The complex setting might also be somewhat confuse, what is a put off for some people, but checking out some information and paying close attention to the episodes should be enough to understand (and enjoy) everything. Kyoukai Senjou no Horizon takes place in the future, a time after humanity supposedly almost reached heavens but fell short of it due to wars amongst themselves. Thus, someone had the brilliantly ridiculous idea of reenacting the past. In the stories specific time period, said idea had turned unquestionable law and humanity’s very purpose of existence. Something that put me off at first was how could everyone be so stupid as to sacrifice their wishes and future to do something like that, but then it hit me that “Hey, that’s what they’ve been taught since they were born. The principles that were engrained in them from a very low age.” Like our perception of society in reality couldn’t be drastically changed, such was their reality. That said, it’s not like they just go around faithfully reenacting history. In fact, most countries use that more as an inviolable excuse to reach their goals and mask their underhanded actions, taking advantage of how different interpretations of the same facts, specially past facts of which exists nothing but records, can be equally well defended. That gives rise to my most loved part of Kyoukaisen – the intricate politics. The politics in this series are quite resembling to real-life politics, which is really rare in anime. A kind of politics where reasons matter, but appearances matter more. A kind of politics where double meaning is given to illicit actions, and where formalities rule over purpose. In other words, a wonderfully dirty kind of politics that contributes to the plot of this series in every single episode. And as if that wasn’t enough, there’s even an episode entirely dedicated to a political debate in each season. Add to the great script a flamboyant presentation and you get my favorite episodes of Kyoukaisen.

However, the plot is not the only strong point in this anime. In fact, while the politics sure are great, all the relations between countries and the implications of each and every detail are usually hard to grasp, which would make this a mostly tedious watch. Something else that really makes Kyoukai Senjou no Horizon shine is the wonderful cast of characters. Musashi’s students sure are no small group, and when adding to that some relevant characters from other factions, it sure seems like most will get simply forgotten in the middle of so many faces. Fortunately, that doesn’t happen. With only 13 episodes in the first season, it had already an impressive amount of character development considering how many characters there were. This second season only served to perfect that, sporting even a more impressive amount of it in such few time.

Activities:
a – The anime review describes its series' politics with several phrases that begin "A kind of politics where". List every trait those phrases name.
b – Please turn the anime review's paragraph beginning "However, the plot is not the only strong point" into a short bulleted list that keeps its main facts.
c – Carry on writing the anime review from the point where it ends.

(Data entries)
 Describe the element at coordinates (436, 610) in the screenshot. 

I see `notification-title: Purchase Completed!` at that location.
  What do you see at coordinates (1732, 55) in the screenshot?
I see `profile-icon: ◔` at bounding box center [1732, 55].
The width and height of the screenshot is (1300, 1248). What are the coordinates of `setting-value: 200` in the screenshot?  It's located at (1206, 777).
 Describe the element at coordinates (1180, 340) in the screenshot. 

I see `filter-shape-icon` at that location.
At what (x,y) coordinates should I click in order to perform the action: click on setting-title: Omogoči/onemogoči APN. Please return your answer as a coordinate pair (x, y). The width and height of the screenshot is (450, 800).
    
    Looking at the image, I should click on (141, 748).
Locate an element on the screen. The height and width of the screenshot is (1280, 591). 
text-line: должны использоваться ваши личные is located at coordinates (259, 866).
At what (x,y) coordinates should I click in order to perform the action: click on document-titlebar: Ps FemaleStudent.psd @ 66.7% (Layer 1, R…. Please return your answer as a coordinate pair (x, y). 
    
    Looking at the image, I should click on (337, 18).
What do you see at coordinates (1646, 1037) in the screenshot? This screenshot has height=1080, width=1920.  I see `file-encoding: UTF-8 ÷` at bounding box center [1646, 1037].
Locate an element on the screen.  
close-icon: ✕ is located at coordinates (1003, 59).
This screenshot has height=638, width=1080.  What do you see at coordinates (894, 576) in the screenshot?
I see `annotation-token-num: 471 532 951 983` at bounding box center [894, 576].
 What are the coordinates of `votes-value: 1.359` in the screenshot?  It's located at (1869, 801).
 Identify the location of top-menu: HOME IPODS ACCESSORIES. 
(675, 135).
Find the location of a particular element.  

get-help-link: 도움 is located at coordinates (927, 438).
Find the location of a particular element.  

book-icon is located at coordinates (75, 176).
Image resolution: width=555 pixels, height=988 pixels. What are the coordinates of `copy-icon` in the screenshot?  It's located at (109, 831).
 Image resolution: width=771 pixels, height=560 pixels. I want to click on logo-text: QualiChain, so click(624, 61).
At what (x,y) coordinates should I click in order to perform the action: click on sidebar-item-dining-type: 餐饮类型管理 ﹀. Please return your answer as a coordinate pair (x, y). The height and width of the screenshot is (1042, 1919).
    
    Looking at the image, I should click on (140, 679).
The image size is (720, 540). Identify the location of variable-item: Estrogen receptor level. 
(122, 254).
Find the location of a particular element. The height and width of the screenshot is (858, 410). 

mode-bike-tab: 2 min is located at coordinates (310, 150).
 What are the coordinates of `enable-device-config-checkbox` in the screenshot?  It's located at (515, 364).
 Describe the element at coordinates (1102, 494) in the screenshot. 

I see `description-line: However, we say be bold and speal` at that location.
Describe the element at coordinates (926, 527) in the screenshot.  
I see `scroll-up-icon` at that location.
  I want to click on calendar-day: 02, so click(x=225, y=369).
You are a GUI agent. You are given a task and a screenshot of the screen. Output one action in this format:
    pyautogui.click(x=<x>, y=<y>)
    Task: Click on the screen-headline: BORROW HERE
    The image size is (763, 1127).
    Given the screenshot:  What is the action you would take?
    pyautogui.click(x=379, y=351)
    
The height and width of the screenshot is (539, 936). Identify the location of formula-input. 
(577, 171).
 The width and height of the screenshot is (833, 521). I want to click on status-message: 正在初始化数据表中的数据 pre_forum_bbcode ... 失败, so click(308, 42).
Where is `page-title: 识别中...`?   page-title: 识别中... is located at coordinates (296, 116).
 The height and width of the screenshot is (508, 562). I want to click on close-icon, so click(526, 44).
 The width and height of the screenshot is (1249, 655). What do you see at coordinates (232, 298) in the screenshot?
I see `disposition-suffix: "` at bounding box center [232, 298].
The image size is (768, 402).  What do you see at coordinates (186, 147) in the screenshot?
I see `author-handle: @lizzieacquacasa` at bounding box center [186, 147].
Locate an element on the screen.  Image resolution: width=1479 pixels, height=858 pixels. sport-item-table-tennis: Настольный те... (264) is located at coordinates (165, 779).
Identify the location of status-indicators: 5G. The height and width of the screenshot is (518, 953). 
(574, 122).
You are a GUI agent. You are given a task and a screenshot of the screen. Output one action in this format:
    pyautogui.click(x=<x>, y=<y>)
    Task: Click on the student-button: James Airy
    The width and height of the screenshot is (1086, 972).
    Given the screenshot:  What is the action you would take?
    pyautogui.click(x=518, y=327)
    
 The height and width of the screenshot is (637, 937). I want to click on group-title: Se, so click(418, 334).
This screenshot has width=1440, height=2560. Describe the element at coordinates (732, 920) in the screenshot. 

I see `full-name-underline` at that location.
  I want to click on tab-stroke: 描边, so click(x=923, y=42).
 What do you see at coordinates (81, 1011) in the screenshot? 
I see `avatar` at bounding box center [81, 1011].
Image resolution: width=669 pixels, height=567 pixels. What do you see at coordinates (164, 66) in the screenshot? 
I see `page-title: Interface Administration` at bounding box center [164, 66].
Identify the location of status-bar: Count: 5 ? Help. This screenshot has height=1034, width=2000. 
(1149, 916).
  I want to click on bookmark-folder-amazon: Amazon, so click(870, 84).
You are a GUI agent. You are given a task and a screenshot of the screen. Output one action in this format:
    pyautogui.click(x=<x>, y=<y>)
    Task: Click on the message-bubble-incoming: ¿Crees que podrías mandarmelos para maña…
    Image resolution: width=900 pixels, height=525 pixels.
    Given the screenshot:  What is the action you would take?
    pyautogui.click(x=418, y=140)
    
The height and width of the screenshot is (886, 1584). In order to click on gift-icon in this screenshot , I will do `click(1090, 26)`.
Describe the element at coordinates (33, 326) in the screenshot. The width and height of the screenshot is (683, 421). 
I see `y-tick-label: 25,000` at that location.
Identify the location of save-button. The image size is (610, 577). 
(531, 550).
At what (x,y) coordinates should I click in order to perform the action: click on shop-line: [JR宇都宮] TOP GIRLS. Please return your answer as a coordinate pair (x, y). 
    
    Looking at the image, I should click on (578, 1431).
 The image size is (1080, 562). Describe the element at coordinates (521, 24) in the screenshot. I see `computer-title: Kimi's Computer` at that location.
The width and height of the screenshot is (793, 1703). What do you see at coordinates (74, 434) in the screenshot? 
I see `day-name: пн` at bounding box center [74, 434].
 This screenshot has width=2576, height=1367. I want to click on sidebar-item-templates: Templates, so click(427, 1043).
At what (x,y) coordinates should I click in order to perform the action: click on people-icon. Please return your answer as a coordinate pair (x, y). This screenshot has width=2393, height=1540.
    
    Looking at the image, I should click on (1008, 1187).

Answer list:
a –
- Reasons matter, but appearances matter more.
- Double meaning is given to illicit actions.
- Formalities rule over purpose.

b –
- The plot is not the anime's only strong point.
- The politics are great, but the relations between countries and the implications of every detail are usually hard to grasp. That alone would make the series a mostly tedious watch.
- The cast of characters is another thing that makes Kyoukai Senjou no Horizon shine.
- Musashi's students form a large group, and relevant characters from other factions add to it. Many characters might seem likely to be forgotten, but that doesn't happen.
- The first season had only 13 episodes, yet it already had an impressive amount of character development for so many characters.
- The second season perfected that, with even more development in a short time.

c –
Speaking of characters, I couldn’t go on without mentioning the protagonist. Toori is just a wonderful deviation of a main character. In the first season, he’s terribly burdened with is own guilt, yet he’s all but an angsty brat. He’s just someone who lives life as it is, an idiot with amazing strikes of genius and someone who’s completely honest with himself and follows what he believes in. That’s what gathered that amazing group of friends around him. Most of Musashi’s group receives good development, but they shine more as the united group they are. Which is a great thing, since what drives the chain of events in Kyoukaisen is, in fact, the will of the characters. Let me proceed to explain how well such fact truly works. This series’ plot comprehends implications in a grand scale – the power balance of the factions/countries, the Armament of Deadly Sins, the politics, fighting strategies, heck, there’s even the apocalypse to worry about. While that’s usually a good sing in fantasy stories, such events are really nice for detail analysis, but due to how removed they are from a viewers’ daily experience, they, more often than not, fail at getting said viewers emotionally invested. However, while all those details and subtleties of every action, ready for those who love such components to put their minds in, all of it can be simplified in one goal: the selfish wish of one guy who wants to get the girl, even if that means declaring war against the entire world. If that’s not simplifying, than I don’t know what it is, and if that’s not romantic, than I have absolutely no idea what else could possibly be. Due to this, one can look at Kyoukaisen as the story of a group of comrades, fighting for their beliefs, or as a grand scale fantasy epic, with all the intricate aspects that brings. Or you can see it as both, taking in its entire splendor.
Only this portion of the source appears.